Abstract Submission Deadline: EXTENDED to May 8th, 2021
Call for Abstracts
The main objective of Spatial Data Science Meeting 2020 is to initiate a dialogue about the different issues we face when performing and developing innovative methodologies of mining, analysis, modelling and visualization of geo-spatial data.
The recent development of quantitative methods allowing to perform intelligent data reduction and suitable analysis is a central issue in environmental and socio-economic sciences. In both these fields, geo-referenced numerical data are nowadays massively available and can be further enhanced by other sources of information numerically transformed, but this information is often complex and sometimes unstructured or noisy. Thus, discovering interesting spatial or intrinsic patterns is a challenging task that led scientists to search for new tools. With this in mind, innovative techniques based on clustering, pattern recognition and data mining, can be employed to extract knowledge and insights from data. In addition, new formalisms need to be developed to directly incorporate other sources of information in the characterization of the geographical space such as textual contents.
These theoretical developments proved to be very helpful in various applications. Here just some examples: natural hazard susceptibility assessment (e.g. flood, landslides, earthquakes, wildfires); multivariate time series analyses, for both environmental risks (e.g. pollution time series) and renewable energy potential assessments (e.g. meteorological data, such as wind speed, rainfall, solar radiation); understanding network flows (such as commuter traffic). Nevertheless, several issues need to be addressed to improve these approaches, such as, for example, information bias and information noise, scale and mapping unit, selection of the predictor variables (redundancy/irrelevance and overfitting related problems), uncertainty.
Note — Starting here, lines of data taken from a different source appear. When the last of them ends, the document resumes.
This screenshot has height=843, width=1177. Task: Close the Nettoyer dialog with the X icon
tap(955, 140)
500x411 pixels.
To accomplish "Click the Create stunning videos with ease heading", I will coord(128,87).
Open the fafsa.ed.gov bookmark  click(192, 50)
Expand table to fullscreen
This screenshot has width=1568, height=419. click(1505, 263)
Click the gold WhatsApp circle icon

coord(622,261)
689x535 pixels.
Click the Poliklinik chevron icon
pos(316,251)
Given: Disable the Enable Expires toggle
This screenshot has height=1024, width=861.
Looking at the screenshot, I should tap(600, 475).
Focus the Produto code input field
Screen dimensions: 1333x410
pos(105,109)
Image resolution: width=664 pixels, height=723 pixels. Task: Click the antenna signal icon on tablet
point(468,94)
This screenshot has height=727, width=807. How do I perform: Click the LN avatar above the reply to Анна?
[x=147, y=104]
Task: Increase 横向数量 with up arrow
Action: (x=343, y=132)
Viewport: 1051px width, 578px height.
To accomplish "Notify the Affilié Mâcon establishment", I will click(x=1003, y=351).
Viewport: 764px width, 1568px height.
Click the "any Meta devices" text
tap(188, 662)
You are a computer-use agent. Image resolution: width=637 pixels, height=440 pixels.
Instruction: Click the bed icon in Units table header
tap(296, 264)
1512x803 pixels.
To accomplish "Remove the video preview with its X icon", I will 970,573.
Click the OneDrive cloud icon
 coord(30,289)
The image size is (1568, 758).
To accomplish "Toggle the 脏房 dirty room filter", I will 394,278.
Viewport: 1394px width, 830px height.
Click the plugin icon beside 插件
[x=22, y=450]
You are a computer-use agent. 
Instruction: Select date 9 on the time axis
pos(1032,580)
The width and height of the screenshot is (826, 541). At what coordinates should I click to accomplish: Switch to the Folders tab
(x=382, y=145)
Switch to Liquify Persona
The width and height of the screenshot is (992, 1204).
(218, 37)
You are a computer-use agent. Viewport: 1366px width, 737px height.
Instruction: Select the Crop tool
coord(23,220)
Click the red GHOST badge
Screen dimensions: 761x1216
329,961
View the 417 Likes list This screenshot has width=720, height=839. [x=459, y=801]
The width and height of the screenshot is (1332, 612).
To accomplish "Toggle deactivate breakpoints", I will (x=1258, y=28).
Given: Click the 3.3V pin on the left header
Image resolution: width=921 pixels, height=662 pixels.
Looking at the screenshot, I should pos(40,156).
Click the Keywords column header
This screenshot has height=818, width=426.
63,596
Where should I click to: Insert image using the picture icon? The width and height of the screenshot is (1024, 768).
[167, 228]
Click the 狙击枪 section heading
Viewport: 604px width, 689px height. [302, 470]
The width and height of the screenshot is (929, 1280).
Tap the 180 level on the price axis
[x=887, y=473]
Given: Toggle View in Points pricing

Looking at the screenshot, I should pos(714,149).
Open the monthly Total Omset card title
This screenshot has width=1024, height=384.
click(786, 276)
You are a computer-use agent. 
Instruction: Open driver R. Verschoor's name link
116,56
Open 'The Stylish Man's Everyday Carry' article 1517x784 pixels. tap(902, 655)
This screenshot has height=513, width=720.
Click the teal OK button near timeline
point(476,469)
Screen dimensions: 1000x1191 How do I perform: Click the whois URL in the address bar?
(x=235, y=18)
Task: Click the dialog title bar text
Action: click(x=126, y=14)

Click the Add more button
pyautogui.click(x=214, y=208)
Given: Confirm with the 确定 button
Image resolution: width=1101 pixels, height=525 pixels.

The main theoretical topics of the workshop include, but are not limited, to three principal axes:
- Spatial quantitative methods using a strong statistical/mathematical framework, especially focused on the quality of formalism of the method;
- Geovisualization, with a major accent on visual analytics and computational data mining techniques focused on high-dimensional attributes;
- Pattern recognition and modelling with special emphasis on approaches based on data-mining and machine learning;
The main applications will be closely related to the research in environmental sciences, quantitative geography and spatial statistics, in particular:
- Natural and anthropogenic hazards (e.g. flood, landslides, earthquakes, wildfires, soil, water and air pollution);
- Spatio-Temporal Spread of Covid Patterns at local and global scale;
- Renewable energy resources spatio and/or temporal modeling and prediction (e.g. solar, wind, biomass, wave, geothermal energy);
- Socio-economic sciences, characterized by the spatial dimension of the data (e.g. census data, transport, commuter traffic).
The abstract is limited to a simple text between 2000 and 5000 characters, excluding space character.